• [DESCRIPTION OF THE TASK] Exactly as written, give again the line with "The image size is (663, 397)." and all subsequent lines through the end of the records.

• [DATA PROVIDED]
+===+

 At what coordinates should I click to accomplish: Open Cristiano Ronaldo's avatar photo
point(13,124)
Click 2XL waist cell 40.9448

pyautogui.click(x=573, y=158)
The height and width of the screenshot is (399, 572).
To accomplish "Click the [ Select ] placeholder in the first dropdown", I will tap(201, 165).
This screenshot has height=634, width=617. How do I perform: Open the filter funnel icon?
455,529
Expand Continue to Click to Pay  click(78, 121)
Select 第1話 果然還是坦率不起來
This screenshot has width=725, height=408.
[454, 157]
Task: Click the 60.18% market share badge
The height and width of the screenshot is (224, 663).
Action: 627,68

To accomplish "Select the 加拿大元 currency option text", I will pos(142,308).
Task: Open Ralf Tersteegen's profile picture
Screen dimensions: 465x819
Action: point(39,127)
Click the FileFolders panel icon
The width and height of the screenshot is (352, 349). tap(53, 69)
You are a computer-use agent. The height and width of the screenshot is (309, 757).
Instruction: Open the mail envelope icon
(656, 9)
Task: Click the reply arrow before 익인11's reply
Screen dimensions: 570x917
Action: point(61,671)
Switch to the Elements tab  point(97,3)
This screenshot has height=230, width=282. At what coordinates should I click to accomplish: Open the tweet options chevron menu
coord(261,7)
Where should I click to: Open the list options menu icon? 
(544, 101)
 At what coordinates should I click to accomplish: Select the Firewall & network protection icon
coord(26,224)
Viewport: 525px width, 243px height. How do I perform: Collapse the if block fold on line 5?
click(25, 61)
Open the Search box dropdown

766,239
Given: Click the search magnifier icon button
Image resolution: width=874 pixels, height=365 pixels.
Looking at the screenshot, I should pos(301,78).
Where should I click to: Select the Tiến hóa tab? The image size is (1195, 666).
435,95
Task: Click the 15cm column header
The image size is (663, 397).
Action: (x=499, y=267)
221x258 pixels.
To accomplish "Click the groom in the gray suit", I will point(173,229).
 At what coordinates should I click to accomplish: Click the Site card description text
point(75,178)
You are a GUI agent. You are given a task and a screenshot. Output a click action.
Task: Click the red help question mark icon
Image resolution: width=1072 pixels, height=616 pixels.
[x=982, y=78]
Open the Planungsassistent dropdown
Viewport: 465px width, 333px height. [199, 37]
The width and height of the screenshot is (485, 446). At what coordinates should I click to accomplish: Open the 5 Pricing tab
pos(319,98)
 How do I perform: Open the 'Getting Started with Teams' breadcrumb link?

+===+

• [EXPECTED ANSWER]
The image size is (663, 397).
Action: (x=499, y=267)
221x258 pixels.
To accomplish "Click the groom in the gray suit", I will point(173,229).
 At what coordinates should I click to accomplish: Click the Site card description text
point(75,178)
You are a GUI agent. You are given a task and a screenshot. Output a click action.
Task: Click the red help question mark icon
Image resolution: width=1072 pixels, height=616 pixels.
[x=982, y=78]
Open the Planungsassistent dropdown
Viewport: 465px width, 333px height. [199, 37]
The width and height of the screenshot is (485, 446). At what coordinates should I click to accomplish: Open the 5 Pricing tab
pos(319,98)
 How do I perform: Open the 'Getting Started with Teams' breadcrumb link?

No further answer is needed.